_About this exercise_. Are you able to quote each entry exactly as written?

(Record extracts Opens)

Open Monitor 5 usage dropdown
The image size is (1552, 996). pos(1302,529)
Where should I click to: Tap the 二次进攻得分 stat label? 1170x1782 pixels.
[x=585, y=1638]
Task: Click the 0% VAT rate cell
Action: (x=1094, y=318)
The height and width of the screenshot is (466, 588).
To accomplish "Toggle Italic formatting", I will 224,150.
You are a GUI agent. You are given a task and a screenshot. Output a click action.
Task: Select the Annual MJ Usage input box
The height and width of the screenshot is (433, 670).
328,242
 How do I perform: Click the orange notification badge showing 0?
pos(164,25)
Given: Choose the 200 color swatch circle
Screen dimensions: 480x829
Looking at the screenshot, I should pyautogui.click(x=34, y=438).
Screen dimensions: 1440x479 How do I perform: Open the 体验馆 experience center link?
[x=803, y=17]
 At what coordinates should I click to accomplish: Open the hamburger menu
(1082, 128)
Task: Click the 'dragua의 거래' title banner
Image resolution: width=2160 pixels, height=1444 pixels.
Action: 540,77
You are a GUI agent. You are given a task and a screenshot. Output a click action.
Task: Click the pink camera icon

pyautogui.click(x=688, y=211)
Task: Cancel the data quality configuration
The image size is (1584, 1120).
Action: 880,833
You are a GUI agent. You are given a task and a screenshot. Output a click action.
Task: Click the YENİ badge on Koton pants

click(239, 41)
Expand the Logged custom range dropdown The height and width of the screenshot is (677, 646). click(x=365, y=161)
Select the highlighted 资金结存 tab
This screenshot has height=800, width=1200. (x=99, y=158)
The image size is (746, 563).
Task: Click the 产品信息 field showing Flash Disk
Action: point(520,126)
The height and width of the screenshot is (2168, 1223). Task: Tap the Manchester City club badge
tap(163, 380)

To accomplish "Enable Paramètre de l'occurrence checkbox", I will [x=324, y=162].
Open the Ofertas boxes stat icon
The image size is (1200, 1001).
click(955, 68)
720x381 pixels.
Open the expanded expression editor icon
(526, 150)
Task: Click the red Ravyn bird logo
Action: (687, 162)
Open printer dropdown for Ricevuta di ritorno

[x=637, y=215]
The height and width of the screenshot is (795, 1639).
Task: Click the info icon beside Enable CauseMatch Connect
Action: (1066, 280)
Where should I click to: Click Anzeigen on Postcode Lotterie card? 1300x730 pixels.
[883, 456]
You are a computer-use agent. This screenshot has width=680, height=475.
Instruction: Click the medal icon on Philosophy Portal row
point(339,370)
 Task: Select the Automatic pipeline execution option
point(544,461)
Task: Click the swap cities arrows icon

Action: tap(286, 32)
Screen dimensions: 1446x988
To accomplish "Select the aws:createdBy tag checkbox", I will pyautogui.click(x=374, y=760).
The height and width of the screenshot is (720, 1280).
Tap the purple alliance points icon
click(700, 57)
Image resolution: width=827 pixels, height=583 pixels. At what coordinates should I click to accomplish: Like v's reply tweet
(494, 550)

(Record extracts Closes)

_Solution to this exercise_.
Open Monitor 5 usage dropdown
The image size is (1552, 996). pos(1302,529)
Where should I click to: Tap the 二次进攻得分 stat label? 1170x1782 pixels.
[x=585, y=1638]
Task: Click the 0% VAT rate cell
Action: (x=1094, y=318)
The height and width of the screenshot is (466, 588).
To accomplish "Toggle Italic formatting", I will 224,150.
You are a GUI agent. You are given a task and a screenshot. Output a click action.
Task: Select the Annual MJ Usage input box
The height and width of the screenshot is (433, 670).
328,242
 How do I perform: Click the orange notification badge showing 0?
pos(164,25)
Given: Choose the 200 color swatch circle
Screen dimensions: 480x829
Looking at the screenshot, I should pyautogui.click(x=34, y=438).
Screen dimensions: 1440x479 How do I perform: Open the 体验馆 experience center link?
[x=803, y=17]
 At what coordinates should I click to accomplish: Open the hamburger menu
(1082, 128)
Task: Click the 'dragua의 거래' title banner
Image resolution: width=2160 pixels, height=1444 pixels.
Action: 540,77
You are a GUI agent. You are given a task and a screenshot. Output a click action.
Task: Click the pink camera icon

pyautogui.click(x=688, y=211)
Task: Cancel the data quality configuration
The image size is (1584, 1120).
Action: 880,833
You are a GUI agent. You are given a task and a screenshot. Output a click action.
Task: Click the YENİ badge on Koton pants

click(239, 41)
Expand the Logged custom range dropdown The height and width of the screenshot is (677, 646). click(x=365, y=161)
Select the highlighted 资金结存 tab
This screenshot has height=800, width=1200. (x=99, y=158)
The image size is (746, 563).
Task: Click the 产品信息 field showing Flash Disk
Action: point(520,126)
The height and width of the screenshot is (2168, 1223). Task: Tap the Manchester City club badge
tap(163, 380)

To accomplish "Enable Paramètre de l'occurrence checkbox", I will [x=324, y=162].
Open the Ofertas boxes stat icon
The image size is (1200, 1001).
click(955, 68)
720x381 pixels.
Open the expanded expression editor icon
(526, 150)
Task: Click the red Ravyn bird logo
Action: (687, 162)
Open printer dropdown for Ricevuta di ritorno

[x=637, y=215]
The height and width of the screenshot is (795, 1639).
Task: Click the info icon beside Enable CauseMatch Connect
Action: (1066, 280)
Where should I click to: Click Anzeigen on Postcode Lotterie card? 1300x730 pixels.
[883, 456]
You are a computer-use agent. This screenshot has width=680, height=475.
Instruction: Click the medal icon on Philosophy Portal row
point(339,370)
 Task: Select the Automatic pipeline execution option
point(544,461)
Task: Click the swap cities arrows icon

Action: tap(286, 32)
Screen dimensions: 1446x988
To accomplish "Select the aws:createdBy tag checkbox", I will pyautogui.click(x=374, y=760).
The height and width of the screenshot is (720, 1280).
Tap the purple alliance points icon
click(700, 57)
Image resolution: width=827 pixels, height=583 pixels. At what coordinates should I click to accomplish: Like v's reply tweet
(494, 550)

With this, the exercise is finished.